**Requirements:** Please copy out every line of the records between the lines holding "You are a GUI" and "point(86,21)", inclusive, and add 132 to each coordinate in the answers.

**Raw data:**
__________________________________________________

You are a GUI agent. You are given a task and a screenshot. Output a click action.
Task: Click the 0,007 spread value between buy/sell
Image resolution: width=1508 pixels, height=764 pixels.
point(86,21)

__________________________________________________

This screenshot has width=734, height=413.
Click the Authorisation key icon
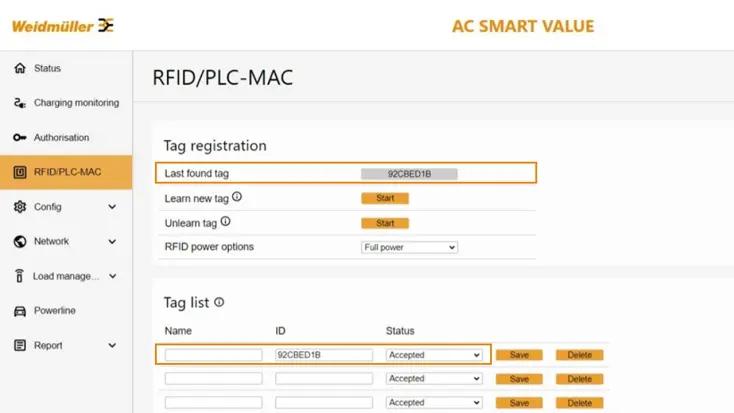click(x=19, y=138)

__________________________________________________

**Full answer:**
You are a GUI agent. You are given a task and a screenshot. Output a click action.
Task: Click the 0,007 spread value between buy/sell
Image resolution: width=1508 pixels, height=764 pixels.
point(218,153)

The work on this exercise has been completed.